Saint Francis de Sales is reputed to have said that ‘The greatest method of praying is to pray the Rosary’. Theologically rich in Biblical content, the rosary is a priceless treasure and a magnificent, powerful and universal prayer.
October is the month of the Holy Rosary, one of the most deeply rooted of Christian devotions. All are invited to unleash the power of the Rosary in our daily lives this October. You are encouraged to recite the Rosary with faith, humility, confidence, and perseverance.
Each Thursday in October the Rosary will be recited in the Church of the Sacred Heart, Donnybrook, at 5 p.m. as part of the ‘Worldpriest Global Apostolate’ and its initiative to unite priests and laity so that everyone can come into a deeper relationship with Jesus Christ.
The webcam is located on the website’s home page at: www.donnybrookparish.ie
By Ivette Valle Konstantopoulou,
for Worldpriest Global Apostolate
We have been praying the Holy Rosary for centuries, and during this time of trial, due to the Covid 19 pandemic, Pope Francis has encouraged us to gather around the world and lift up our prayers to the most Holy Virgin Mary to ask for her intercession.
But, how much do we know about the history of this form of prayer?
Interestingly, 2021 marks the 800th anniversary of the death of Saint Dominic, who is credited with originating this devotion.
In the sixteenth century, when the Council of Trent took place, many dogmatic decrees were promulgated by Pope Pius V, and the prayer called the Rosary was included in the Breviary.

→ **Problem statement**: According to the passage on the Rosary, at what time is the Rosary recited each Thursday in October in the Church of the Sacred Heart, Donnybrook?

→ **Recorded information**:
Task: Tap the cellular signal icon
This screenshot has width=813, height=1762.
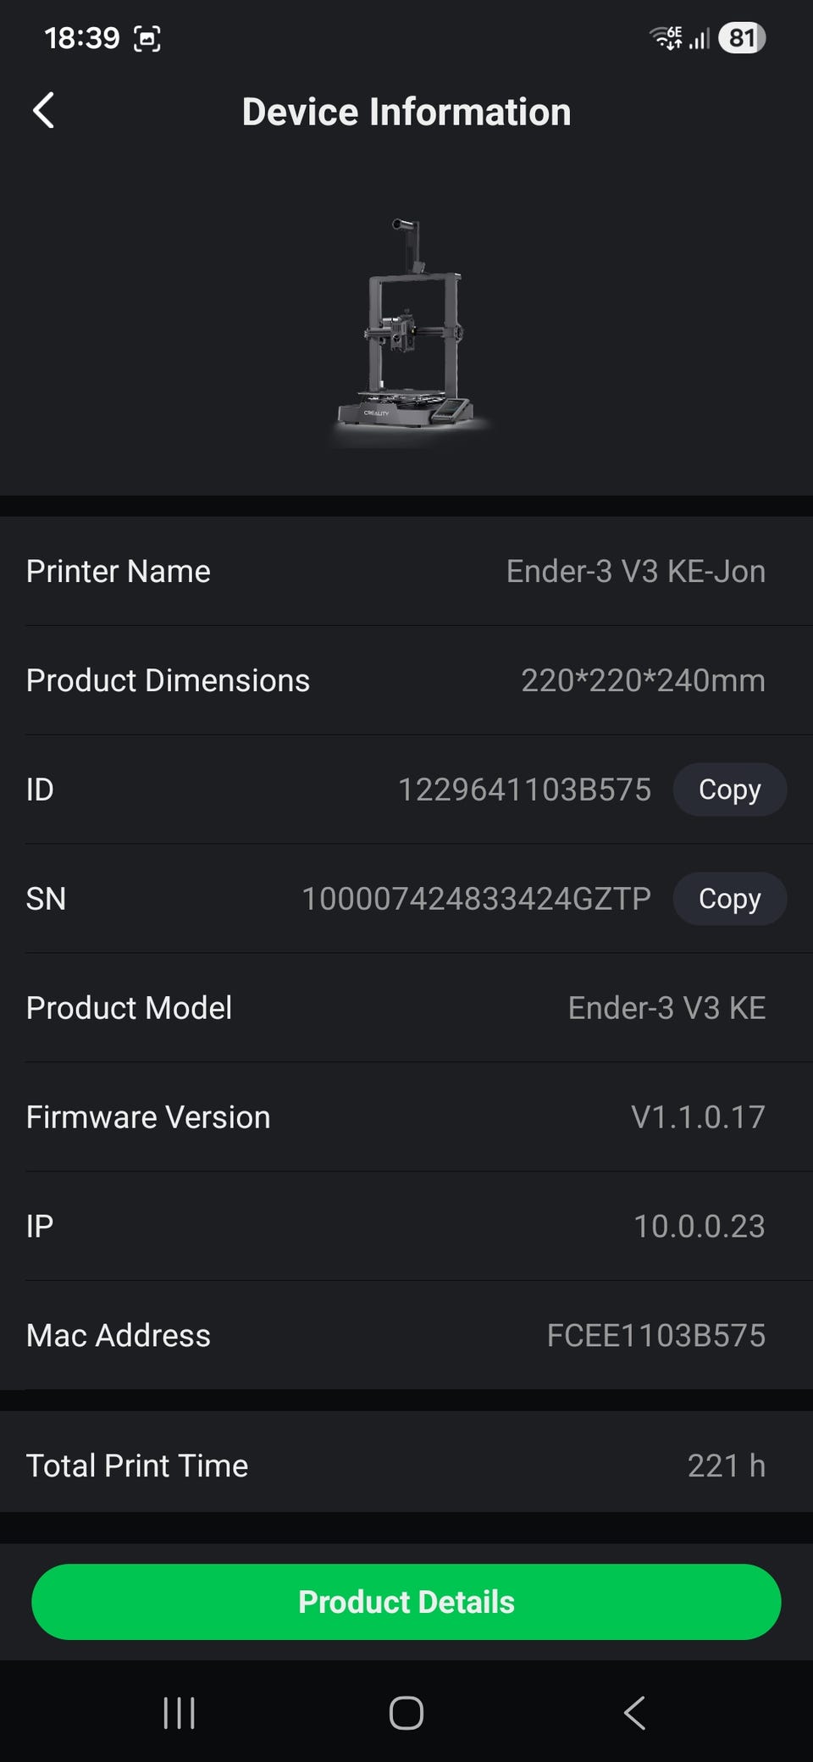Action: click(700, 39)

→ **Task response**: At 5 p.m.